There is such a stark contrast between the streets in the parts of the city that were not designed by engineers...
![](images/blog109-18.jpg)
A street in Zurich.
![](images/blog109-19.jpg)
Another street in Zurich.
![](images/blog109-20.jpg)
Cars are allowed on many of these streets in Zurich.
![](images/blog109-21.jpg)
An intersection forming a charming square in the traditional part of Zurich.
...and the streets in the modern, planned parts of Zurich;
![](images/blog109-22.jpg)
A street in Zurich with on-street parking, sidewalk, asphalt in the middle.
![](images/blog109-23.jpg)
Another street in Zurich, obviously planned by engineers with sidewalks, crosswalks, lane markings, traffic lights, curbs.
There is an obvious difference between streets designed by engineers, as they almost exclusively are in modern cities, and streets designed by architects or locals. This does not put engineers out of jobs; they are important for the implementation, the same way the software engineer is needed to build the software. The engineer still needs to worry about drainage, the placement and capacity of utilities, the structural stability of the street, figuring out the logistics of trash pickup, deliveries, etc. - all of the important stuff to bring the vision to life. But, engineers are crappy designers.
![](images/blog109-24.jpg)
Even on this street not designed by an engineer in Lucerne, Switzerland, we still worry about storm water run-off, that the buildings do not landslide into the river, the sett does not buckle, etc. Engineers still have an important role.
Engineers are also important for designing roads - connectors between A to B.
![](images/blog109-25.jpg)
Motor-roads and railroads in Secaucus, New Jersey.
But, roads are not streets.
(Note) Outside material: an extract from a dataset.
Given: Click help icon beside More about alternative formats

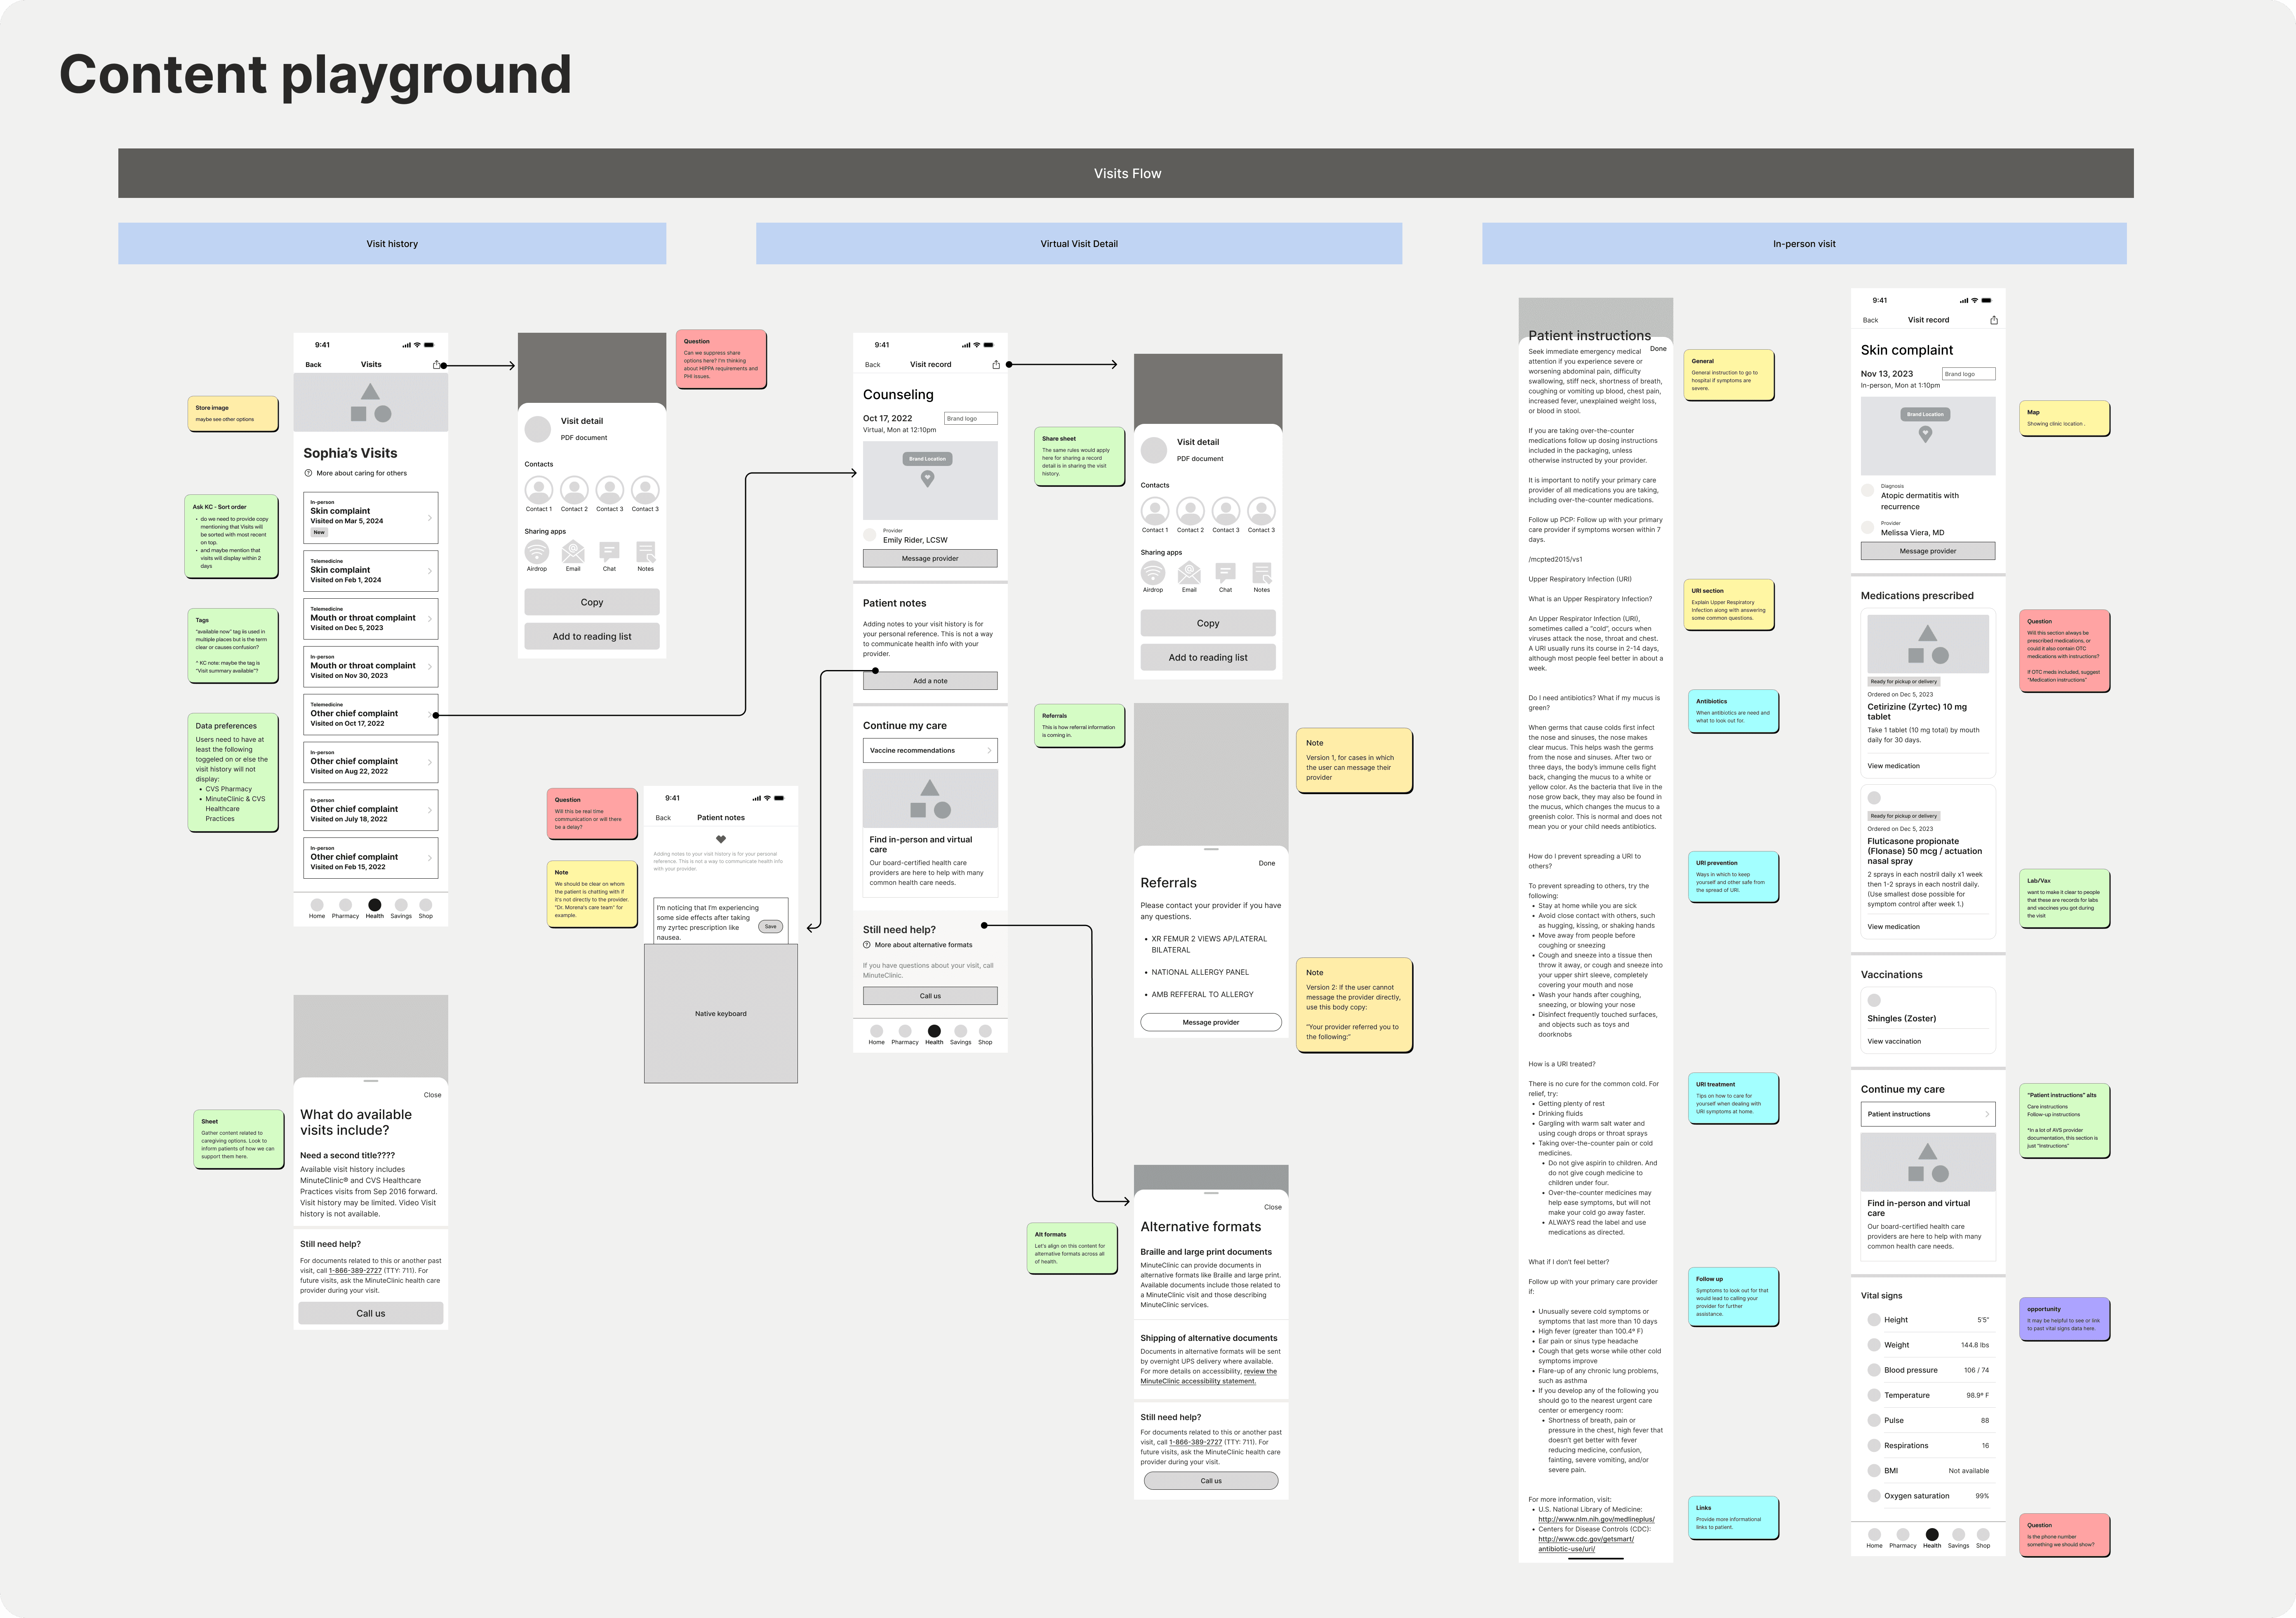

Streets are the living room of the community, or as Strong Towns puts it, a platform for building wealth.
![](images/blog109-26.jpg)
Streets and roads in Toulouse, France.
By allowing engineers to lay out our cities and design our streets, what we have done is created the "programmer art" version of cities.
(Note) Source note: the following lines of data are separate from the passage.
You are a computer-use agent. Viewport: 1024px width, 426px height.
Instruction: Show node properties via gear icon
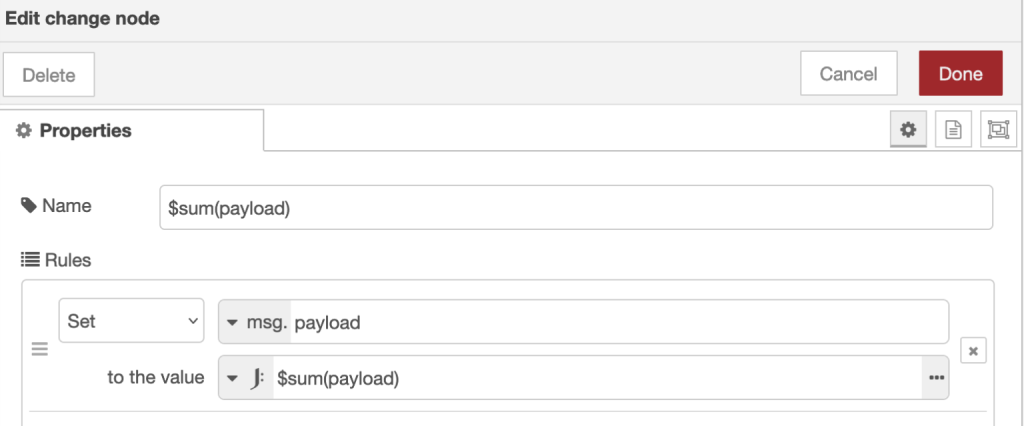pyautogui.click(x=907, y=129)
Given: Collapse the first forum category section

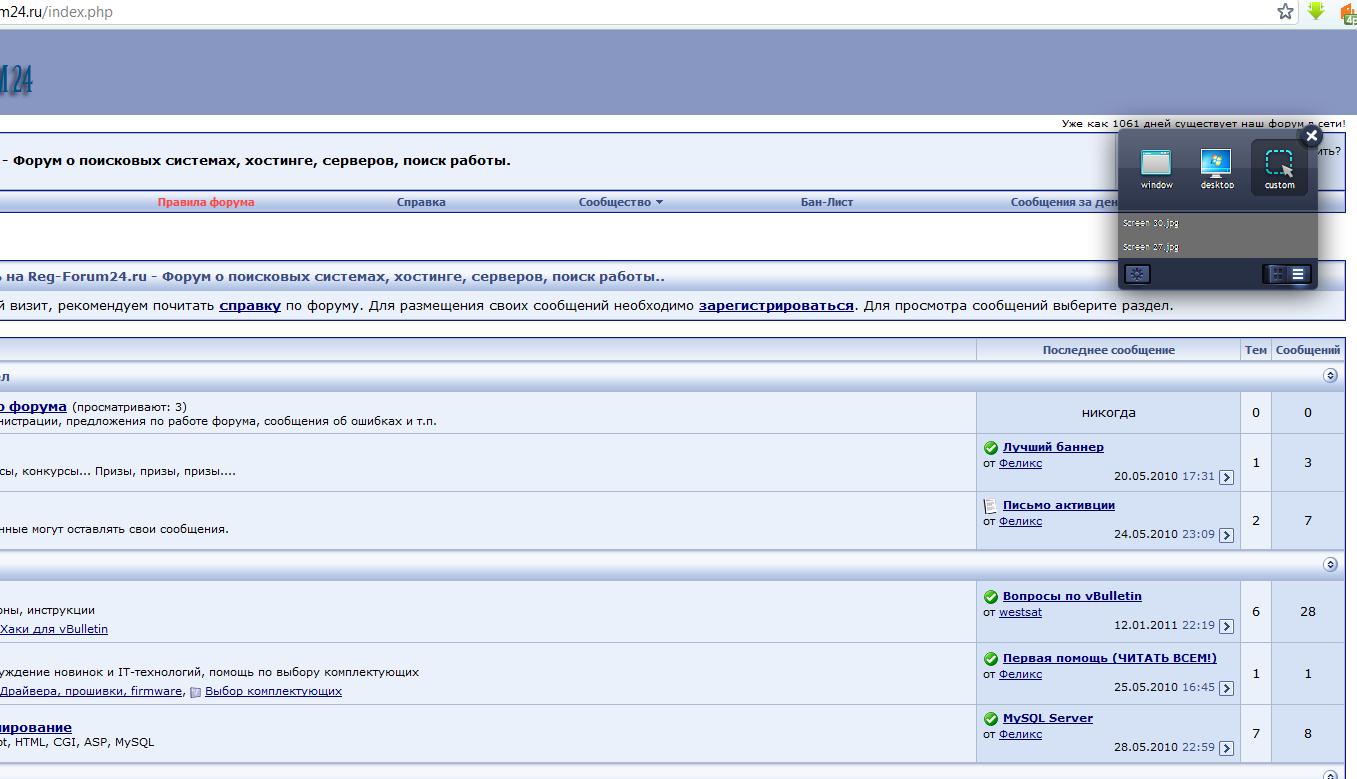Looking at the screenshot, I should coord(1330,376).
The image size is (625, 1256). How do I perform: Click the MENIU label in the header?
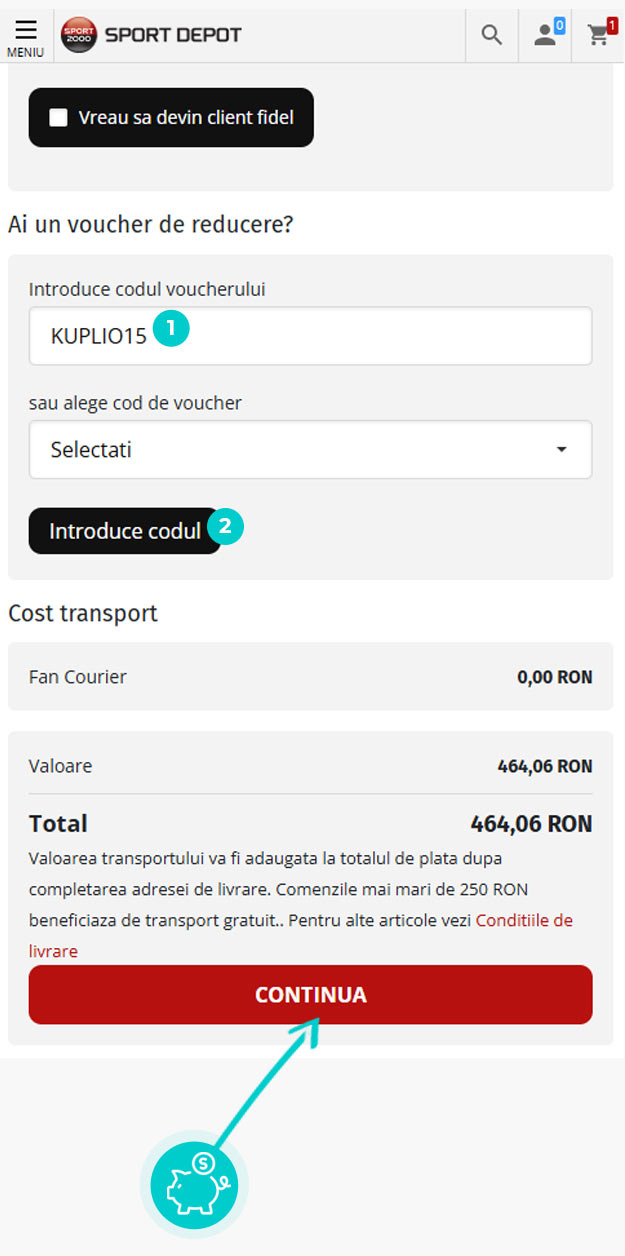click(x=26, y=52)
![](images/blog109-44.jpg)
A street in Hoboken, New Jersey.
![](images/blog109-45.jpg)
A street in Zurich.
![](images/blog109-27.jpg)
A street in Jersey City, New Jersey.
When our cities could be so much better.
![](images/blog109-28.jpg)
Streets paved in granite with plenty of seating in New York City.
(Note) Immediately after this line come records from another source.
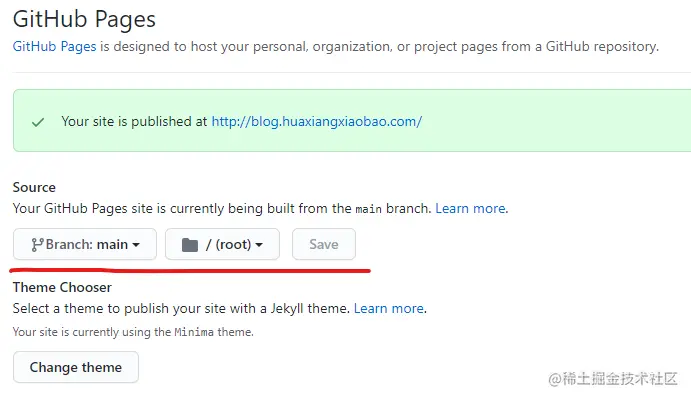Open Learn more link for Jekyll theme
Viewport: 691px width, 400px height.
coord(389,308)
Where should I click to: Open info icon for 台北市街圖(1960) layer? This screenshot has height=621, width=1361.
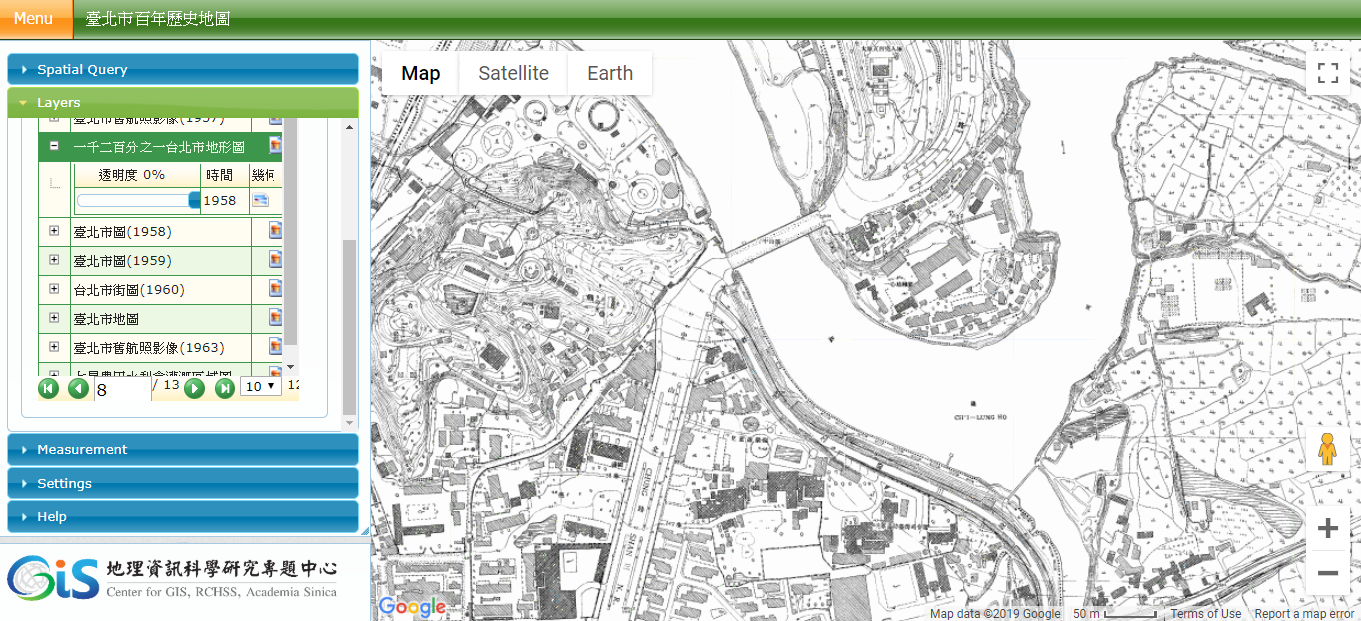click(275, 289)
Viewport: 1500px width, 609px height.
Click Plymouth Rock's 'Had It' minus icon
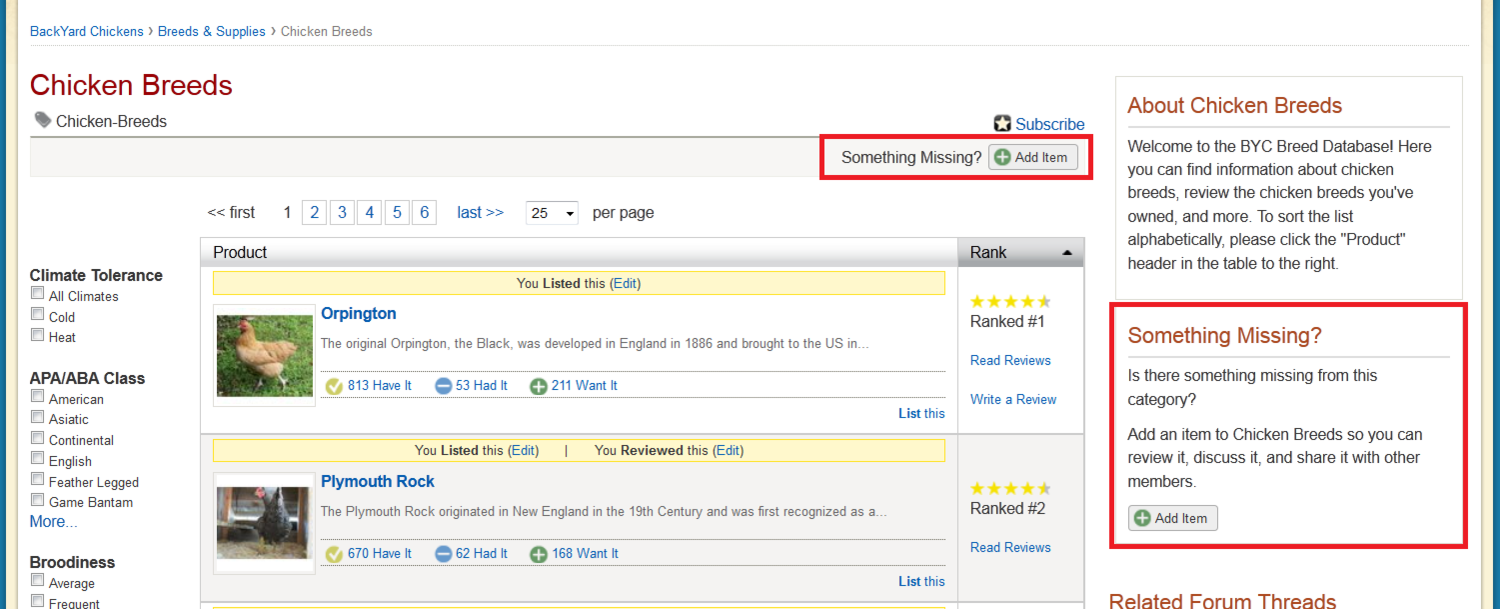coord(443,554)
![](images/blog109-29.jpg)
A pedestrian mall in Jersey City, New Jersey.
![](images/blog109-30.jpg)
A street in Salzburg, Austria.
![](images/blog109-31.jpg)
What your intersection could be like, even if cars are allowed, in Salzburg, Austria.
![](images/blog109-32.jpg)
Bicyclists on a quiet residential street in Tokyo.
![](images/blog109-33.jpg)
The main street in and through Hallstatt, Austria. Cars are allowed, but without much parking, they kept to the outskirts.
There are plenty of people able to design beautiful places today. They are hired by the entertainment industry - film, video games, theatre, and theme parks.
![](images/blog109-34.jpg)
My most favourite fictional city, Altissa from Final Fantasy XV.
![](images/blog109-35.jpg)
Another shot of Altissa. In the real world, we have the charming Venice, but why are we not duplicating this over and over?
![](images/blog109-36.jpg)
Hogsmeade - a fictional place from Harry Potter, but now it physically exists in a theme park in Florida.
![](images/blog109-37.jpg)
Nagasaki Holland Village - a Dutch theme park in Japan.
![](images/blog109-38.jpg)
Even kids in Minecraft know how to make a town more charming than most of our real life places.
![](images/blog109-39.jpg)
A fictional Asian city by an artist.
![](images/blog109-40.jpg)
A fantasy street village.
If we can dream it, we can build it. Places like this exist today.
Engineers play an important role in figuring out how to make it a reality. But, please, do not let engineers design our streets.
![](images/blog109-42.jpg)
We can build streets and neighborhoods like this if we wanted to.
Our cities do not need more programmer art.